YOUR OBJECTIVE: Give again, word for word, every line below from the one that has "Mutterboden kaufen (741, 851)" through the one that has "Display Kampagnen (1092, 1571)", both included, and no others.

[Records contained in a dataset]

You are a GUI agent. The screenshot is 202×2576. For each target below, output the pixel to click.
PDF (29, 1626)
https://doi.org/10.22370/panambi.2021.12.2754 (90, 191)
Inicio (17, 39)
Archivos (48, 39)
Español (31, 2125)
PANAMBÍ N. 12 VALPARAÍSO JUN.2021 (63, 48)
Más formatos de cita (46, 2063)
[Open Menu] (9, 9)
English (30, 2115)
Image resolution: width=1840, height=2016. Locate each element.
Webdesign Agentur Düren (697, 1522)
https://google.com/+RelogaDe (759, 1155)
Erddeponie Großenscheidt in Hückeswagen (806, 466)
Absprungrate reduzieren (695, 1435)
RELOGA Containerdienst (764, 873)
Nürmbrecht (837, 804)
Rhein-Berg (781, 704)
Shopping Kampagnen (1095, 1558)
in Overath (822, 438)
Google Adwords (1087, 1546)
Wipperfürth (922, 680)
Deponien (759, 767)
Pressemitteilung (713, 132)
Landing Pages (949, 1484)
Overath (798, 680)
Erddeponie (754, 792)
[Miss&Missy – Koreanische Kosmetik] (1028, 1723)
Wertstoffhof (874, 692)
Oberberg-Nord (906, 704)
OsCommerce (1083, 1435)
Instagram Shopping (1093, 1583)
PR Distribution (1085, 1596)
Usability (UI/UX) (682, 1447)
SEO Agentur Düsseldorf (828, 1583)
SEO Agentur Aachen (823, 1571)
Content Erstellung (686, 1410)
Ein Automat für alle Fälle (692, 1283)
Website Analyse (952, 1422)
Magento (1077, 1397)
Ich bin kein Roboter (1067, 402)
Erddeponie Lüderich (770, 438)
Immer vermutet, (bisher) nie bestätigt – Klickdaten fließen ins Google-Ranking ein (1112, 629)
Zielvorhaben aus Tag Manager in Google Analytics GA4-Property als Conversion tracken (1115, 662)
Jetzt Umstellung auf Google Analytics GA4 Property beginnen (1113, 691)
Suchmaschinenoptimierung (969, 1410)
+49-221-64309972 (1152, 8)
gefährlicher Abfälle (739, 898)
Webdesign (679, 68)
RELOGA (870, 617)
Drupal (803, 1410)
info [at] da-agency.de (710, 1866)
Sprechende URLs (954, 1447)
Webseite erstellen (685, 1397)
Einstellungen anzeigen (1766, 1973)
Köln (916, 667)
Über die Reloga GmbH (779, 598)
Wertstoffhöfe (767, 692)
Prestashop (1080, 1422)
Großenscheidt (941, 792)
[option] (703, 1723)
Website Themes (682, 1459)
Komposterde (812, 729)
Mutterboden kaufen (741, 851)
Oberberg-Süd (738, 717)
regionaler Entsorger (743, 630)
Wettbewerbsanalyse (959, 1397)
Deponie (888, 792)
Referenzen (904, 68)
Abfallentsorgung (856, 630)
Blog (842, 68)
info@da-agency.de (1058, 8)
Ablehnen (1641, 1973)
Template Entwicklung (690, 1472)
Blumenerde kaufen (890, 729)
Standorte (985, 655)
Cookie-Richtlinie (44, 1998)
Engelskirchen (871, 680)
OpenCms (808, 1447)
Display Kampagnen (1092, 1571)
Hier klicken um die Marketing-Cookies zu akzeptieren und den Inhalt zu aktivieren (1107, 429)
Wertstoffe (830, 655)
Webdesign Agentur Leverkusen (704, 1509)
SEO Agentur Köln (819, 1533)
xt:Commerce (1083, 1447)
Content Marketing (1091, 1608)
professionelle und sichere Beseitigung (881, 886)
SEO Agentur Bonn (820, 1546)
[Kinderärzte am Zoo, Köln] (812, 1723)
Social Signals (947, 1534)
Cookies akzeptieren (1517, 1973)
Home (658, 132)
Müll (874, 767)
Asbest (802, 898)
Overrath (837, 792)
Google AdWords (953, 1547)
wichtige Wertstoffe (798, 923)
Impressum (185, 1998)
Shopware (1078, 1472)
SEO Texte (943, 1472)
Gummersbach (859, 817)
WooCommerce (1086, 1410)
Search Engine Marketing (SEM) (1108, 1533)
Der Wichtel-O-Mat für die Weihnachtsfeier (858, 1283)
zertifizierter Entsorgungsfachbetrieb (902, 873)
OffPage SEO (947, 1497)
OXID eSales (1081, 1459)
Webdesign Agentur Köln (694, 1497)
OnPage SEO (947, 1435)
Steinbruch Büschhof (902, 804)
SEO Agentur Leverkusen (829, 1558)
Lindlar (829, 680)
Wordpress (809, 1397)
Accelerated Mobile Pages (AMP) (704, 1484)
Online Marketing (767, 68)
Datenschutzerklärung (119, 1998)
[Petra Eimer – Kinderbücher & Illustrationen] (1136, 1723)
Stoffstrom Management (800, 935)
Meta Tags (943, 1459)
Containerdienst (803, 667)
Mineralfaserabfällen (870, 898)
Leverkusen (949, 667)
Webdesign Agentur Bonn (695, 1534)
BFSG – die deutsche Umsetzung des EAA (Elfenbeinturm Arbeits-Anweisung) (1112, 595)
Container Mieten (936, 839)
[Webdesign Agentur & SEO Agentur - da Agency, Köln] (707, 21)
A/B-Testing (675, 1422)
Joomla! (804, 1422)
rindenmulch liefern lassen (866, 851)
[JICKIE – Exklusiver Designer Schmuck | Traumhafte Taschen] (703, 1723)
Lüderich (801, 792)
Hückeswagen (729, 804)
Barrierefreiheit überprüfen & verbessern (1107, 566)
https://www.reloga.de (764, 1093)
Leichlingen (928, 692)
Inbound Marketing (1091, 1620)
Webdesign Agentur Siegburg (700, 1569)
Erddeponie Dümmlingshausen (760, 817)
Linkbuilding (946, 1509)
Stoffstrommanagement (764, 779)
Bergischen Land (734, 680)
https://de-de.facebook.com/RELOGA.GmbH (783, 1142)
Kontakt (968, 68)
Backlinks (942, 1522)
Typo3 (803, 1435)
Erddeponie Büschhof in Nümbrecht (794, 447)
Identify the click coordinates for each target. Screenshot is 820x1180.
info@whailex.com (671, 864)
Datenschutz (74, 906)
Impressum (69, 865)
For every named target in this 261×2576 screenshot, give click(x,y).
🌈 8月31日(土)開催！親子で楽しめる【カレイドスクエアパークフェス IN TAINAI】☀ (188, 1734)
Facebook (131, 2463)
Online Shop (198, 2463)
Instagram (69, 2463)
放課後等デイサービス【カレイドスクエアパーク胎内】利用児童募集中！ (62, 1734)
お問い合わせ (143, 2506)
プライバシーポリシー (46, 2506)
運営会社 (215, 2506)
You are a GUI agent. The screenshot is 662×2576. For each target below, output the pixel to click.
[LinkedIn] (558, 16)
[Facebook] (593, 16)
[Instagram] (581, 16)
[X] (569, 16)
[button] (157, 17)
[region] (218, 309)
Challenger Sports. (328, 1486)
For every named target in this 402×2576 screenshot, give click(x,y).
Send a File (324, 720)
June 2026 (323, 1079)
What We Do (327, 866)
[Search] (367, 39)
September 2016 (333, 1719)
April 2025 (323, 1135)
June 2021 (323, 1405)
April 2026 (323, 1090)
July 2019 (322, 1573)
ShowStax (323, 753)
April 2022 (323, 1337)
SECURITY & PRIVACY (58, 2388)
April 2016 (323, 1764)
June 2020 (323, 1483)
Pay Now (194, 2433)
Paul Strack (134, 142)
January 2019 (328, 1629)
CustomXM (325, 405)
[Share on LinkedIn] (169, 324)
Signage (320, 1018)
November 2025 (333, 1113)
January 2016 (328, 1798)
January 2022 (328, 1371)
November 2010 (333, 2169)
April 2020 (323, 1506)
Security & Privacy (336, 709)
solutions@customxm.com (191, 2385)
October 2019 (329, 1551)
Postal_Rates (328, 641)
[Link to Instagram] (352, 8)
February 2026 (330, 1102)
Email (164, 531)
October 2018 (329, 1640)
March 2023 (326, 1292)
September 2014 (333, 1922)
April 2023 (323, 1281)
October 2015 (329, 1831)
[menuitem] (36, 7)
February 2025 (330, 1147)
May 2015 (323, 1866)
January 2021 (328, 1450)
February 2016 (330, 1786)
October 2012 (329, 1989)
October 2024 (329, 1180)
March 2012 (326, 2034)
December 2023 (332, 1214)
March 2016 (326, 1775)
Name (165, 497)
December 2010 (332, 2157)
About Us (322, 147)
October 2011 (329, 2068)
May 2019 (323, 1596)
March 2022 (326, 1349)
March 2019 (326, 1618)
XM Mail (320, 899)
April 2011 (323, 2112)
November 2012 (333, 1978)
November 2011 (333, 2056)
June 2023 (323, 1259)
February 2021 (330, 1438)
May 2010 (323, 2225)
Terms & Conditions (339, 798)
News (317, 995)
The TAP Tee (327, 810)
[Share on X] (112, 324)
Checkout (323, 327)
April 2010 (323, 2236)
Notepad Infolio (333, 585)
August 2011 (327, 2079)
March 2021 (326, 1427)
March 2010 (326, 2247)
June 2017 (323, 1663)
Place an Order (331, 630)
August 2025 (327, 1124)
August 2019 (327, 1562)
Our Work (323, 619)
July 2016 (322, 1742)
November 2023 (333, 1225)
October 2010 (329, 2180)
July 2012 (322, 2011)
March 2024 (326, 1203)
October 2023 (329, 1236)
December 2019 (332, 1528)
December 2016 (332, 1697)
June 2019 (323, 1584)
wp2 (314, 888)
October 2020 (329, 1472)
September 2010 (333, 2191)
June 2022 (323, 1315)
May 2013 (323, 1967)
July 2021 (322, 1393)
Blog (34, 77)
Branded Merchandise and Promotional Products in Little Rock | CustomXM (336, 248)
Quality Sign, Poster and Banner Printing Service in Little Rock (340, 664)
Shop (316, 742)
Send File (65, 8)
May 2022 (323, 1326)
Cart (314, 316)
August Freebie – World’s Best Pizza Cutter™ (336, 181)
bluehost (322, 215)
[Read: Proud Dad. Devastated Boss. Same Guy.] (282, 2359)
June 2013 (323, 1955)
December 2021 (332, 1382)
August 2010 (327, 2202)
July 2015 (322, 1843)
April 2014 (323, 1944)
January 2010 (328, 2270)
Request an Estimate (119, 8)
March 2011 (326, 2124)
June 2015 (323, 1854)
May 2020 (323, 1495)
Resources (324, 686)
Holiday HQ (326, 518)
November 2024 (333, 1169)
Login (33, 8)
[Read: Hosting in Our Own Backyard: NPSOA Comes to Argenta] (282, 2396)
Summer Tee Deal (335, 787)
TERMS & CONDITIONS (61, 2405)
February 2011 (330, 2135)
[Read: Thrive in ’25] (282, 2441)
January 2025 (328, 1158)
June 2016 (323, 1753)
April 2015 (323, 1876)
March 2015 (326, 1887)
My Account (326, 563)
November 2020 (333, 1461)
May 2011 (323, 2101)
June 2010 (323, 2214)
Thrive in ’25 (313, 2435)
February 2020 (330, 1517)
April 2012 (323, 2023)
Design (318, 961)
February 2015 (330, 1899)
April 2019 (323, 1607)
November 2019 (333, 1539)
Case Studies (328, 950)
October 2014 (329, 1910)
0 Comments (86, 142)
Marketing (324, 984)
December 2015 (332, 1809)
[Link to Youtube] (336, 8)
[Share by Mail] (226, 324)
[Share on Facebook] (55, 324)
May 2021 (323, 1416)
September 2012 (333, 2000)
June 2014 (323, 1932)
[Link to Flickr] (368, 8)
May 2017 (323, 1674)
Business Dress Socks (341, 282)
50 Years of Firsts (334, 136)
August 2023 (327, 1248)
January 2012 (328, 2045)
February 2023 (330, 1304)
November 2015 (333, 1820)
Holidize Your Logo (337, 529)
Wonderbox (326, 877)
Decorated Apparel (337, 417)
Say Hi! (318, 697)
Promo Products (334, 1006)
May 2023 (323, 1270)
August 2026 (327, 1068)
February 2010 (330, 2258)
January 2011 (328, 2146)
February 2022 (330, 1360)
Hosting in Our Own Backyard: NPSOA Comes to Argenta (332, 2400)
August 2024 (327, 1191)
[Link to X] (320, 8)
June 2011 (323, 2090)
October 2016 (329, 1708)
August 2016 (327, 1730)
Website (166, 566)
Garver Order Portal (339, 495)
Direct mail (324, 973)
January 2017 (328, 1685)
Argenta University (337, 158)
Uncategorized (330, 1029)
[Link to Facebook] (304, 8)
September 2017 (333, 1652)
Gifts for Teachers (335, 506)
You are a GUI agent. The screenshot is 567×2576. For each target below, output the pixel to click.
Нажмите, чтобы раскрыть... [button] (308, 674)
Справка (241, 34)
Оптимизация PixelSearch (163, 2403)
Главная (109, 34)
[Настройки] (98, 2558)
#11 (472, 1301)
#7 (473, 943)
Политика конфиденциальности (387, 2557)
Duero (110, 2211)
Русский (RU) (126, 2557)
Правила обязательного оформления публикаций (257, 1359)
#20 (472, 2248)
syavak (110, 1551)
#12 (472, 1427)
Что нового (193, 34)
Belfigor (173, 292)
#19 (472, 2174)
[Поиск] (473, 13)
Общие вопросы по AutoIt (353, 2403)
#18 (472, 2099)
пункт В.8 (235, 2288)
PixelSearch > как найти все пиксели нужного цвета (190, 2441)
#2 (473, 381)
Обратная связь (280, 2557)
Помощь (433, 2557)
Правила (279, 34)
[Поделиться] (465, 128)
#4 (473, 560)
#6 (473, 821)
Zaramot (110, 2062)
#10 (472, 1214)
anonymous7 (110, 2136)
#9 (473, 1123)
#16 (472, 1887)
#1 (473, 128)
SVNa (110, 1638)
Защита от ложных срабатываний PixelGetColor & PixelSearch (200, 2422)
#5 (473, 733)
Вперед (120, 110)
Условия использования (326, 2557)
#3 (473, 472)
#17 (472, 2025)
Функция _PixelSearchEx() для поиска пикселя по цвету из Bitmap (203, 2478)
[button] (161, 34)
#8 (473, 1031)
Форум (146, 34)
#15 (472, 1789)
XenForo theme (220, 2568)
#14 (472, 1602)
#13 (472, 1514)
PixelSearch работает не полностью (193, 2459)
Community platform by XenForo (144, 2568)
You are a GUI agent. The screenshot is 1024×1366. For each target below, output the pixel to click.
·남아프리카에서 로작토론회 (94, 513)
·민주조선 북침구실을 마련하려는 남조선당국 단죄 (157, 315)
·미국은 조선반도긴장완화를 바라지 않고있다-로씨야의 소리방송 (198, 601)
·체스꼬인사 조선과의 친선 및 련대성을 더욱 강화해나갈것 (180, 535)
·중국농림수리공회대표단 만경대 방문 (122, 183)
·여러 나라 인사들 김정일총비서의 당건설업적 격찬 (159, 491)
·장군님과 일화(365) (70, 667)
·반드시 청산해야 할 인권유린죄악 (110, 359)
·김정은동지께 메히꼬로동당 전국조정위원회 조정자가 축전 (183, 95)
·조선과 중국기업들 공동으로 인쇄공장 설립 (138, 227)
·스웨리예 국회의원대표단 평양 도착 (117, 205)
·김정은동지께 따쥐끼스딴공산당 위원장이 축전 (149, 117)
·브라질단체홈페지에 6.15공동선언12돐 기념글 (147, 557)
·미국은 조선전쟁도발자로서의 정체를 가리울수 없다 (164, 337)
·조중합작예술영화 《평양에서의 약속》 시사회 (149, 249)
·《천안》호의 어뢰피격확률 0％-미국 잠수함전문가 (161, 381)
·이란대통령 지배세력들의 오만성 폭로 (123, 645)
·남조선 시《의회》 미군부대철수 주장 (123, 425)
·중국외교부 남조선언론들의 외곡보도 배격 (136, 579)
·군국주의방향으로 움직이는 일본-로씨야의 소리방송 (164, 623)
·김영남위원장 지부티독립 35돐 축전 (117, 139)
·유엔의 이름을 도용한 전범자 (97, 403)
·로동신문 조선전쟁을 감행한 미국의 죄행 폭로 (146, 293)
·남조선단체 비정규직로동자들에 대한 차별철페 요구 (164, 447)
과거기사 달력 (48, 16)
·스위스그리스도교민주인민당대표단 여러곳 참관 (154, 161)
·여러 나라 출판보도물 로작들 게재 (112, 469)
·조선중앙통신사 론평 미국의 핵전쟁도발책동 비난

COMPLETED TASK:
Mutterboden kaufen (741, 851)
Oberberg-Süd (738, 717)
regionaler Entsorger (743, 630)
Wettbewerbsanalyse (959, 1397)
Deponie (888, 792)
Referenzen (904, 68)
Abfallentsorgung (856, 630)
Blog (842, 68)
info@da-agency.de (1058, 8)
Ablehnen (1641, 1973)
Template Entwicklung (690, 1472)
Blumenerde kaufen (890, 729)
Standorte (985, 655)
Cookie-Richtlinie (44, 1998)
Engelskirchen (871, 680)
OpenCms (808, 1447)
Display Kampagnen (1092, 1571)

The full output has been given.